— BEGIN Information supplied —

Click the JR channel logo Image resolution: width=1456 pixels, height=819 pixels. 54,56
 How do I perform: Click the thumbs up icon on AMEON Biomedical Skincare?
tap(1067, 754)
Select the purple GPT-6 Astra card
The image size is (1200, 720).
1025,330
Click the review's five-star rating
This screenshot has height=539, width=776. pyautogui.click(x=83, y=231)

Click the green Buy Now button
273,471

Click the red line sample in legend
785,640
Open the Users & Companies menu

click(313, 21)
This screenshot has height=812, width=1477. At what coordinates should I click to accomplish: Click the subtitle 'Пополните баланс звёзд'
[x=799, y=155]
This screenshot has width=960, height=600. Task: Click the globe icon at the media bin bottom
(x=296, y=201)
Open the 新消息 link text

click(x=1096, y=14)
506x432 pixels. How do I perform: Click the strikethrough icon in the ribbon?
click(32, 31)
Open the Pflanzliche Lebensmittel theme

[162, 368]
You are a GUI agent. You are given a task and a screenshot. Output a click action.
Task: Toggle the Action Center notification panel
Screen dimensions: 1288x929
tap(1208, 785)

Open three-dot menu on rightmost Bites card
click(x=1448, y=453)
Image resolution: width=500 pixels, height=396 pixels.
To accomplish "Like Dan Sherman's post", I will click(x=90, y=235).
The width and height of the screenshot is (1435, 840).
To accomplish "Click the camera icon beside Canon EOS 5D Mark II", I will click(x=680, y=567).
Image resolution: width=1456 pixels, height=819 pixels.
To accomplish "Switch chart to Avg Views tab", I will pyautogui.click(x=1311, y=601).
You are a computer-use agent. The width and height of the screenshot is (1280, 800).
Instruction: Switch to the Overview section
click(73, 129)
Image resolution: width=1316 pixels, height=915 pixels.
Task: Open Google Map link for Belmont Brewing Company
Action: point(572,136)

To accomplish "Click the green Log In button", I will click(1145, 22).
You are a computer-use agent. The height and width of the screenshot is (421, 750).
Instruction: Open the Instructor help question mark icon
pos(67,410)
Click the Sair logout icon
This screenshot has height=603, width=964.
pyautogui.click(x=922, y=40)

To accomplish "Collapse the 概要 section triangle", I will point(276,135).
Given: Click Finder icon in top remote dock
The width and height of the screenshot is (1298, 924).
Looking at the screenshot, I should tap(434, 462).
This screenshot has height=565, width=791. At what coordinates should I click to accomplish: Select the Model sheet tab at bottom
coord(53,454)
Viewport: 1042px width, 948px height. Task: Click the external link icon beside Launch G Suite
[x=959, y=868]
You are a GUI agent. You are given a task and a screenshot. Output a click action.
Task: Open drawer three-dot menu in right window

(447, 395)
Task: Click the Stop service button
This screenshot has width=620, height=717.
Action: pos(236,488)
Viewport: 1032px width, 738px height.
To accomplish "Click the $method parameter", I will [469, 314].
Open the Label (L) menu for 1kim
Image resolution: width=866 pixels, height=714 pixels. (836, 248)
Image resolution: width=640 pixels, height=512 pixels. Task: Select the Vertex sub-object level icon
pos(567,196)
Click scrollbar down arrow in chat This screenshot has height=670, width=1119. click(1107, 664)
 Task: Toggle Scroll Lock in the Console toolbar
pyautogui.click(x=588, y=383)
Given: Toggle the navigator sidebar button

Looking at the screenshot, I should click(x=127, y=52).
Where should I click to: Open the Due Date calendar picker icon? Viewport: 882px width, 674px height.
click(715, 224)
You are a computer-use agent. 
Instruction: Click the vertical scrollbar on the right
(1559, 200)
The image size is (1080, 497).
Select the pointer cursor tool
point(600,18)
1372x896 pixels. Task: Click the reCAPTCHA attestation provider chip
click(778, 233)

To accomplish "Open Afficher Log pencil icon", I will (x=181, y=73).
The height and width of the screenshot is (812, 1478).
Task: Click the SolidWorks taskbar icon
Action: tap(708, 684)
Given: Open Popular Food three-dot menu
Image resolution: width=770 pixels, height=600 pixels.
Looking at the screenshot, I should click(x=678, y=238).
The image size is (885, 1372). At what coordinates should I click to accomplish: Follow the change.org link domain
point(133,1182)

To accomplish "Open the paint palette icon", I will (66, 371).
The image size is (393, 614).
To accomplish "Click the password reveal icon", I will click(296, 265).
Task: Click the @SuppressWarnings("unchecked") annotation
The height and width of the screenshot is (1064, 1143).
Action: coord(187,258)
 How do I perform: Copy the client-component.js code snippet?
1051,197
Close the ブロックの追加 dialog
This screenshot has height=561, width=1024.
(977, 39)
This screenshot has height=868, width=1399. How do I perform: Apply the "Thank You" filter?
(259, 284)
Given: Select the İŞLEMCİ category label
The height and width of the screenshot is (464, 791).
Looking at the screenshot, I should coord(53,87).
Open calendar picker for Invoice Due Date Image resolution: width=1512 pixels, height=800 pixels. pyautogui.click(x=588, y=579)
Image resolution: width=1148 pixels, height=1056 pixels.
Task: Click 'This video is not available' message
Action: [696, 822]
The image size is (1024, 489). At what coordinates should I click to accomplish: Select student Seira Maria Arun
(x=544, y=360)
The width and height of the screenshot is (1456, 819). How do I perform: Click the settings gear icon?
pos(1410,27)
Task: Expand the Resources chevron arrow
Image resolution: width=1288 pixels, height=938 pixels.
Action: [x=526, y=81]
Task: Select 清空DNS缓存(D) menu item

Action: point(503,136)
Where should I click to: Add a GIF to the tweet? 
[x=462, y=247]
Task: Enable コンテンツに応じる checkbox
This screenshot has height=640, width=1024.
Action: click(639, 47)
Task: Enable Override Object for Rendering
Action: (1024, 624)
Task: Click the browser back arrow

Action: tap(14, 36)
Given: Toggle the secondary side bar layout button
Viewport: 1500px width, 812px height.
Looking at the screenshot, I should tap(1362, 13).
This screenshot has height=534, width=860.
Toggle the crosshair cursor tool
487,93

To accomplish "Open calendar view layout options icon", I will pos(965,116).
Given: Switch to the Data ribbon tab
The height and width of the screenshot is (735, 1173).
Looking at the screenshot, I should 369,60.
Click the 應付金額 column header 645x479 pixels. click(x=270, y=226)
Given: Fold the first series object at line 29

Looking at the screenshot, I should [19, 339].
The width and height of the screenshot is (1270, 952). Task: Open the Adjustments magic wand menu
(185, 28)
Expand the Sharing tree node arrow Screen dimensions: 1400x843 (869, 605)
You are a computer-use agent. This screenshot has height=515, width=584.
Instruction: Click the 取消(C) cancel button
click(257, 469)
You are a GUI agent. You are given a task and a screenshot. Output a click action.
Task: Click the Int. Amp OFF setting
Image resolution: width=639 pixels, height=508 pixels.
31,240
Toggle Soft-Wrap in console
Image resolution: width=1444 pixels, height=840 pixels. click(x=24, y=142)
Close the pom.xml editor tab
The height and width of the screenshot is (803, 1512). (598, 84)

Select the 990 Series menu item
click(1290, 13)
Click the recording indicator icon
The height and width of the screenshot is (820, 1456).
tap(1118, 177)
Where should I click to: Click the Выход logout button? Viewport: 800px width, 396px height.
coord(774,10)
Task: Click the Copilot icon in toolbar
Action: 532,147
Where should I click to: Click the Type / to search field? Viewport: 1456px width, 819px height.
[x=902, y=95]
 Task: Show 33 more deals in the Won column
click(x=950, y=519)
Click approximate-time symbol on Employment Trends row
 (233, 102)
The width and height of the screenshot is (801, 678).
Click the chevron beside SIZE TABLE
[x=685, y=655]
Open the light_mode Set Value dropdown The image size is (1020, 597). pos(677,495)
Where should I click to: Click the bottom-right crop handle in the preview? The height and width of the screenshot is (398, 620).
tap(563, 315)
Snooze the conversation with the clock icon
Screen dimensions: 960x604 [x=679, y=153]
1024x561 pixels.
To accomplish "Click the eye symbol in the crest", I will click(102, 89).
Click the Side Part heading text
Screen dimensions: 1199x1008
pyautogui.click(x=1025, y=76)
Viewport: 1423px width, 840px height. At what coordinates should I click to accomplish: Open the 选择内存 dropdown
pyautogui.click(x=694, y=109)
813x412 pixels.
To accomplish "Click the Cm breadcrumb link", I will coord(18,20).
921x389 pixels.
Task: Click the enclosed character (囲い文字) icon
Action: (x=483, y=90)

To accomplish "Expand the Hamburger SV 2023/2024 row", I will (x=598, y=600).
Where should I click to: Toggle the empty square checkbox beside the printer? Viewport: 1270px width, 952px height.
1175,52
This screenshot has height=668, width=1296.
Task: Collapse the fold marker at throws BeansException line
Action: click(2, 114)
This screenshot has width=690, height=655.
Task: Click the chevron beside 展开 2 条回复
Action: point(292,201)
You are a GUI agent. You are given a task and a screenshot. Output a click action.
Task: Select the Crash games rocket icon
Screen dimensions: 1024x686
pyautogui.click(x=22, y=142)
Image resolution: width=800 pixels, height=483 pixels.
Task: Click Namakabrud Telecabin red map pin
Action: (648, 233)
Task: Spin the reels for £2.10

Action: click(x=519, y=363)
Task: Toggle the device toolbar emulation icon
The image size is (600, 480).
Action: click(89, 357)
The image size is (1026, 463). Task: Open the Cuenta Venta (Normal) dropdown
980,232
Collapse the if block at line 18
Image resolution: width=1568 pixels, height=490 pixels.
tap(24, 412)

— END Information supplied —

Pick out and copy every line in the rows above that contains the word "what". Treat uppercase and lowercase letters as different.

# The reply:
This screenshot has height=812, width=1477. At what coordinates should I click to accomplish: Click the subtitle 'Пополните баланс звёзд'
This screenshot has height=565, width=791. At what coordinates should I click to accomplish: Select the Model sheet tab at bottom
The image size is (885, 1372). At what coordinates should I click to accomplish: Follow the change.org link domain
The image size is (1024, 489). At what coordinates should I click to accomplish: Select student Seira Maria Arun
Viewport: 1423px width, 840px height. At what coordinates should I click to accomplish: Open the 选择内存 dropdown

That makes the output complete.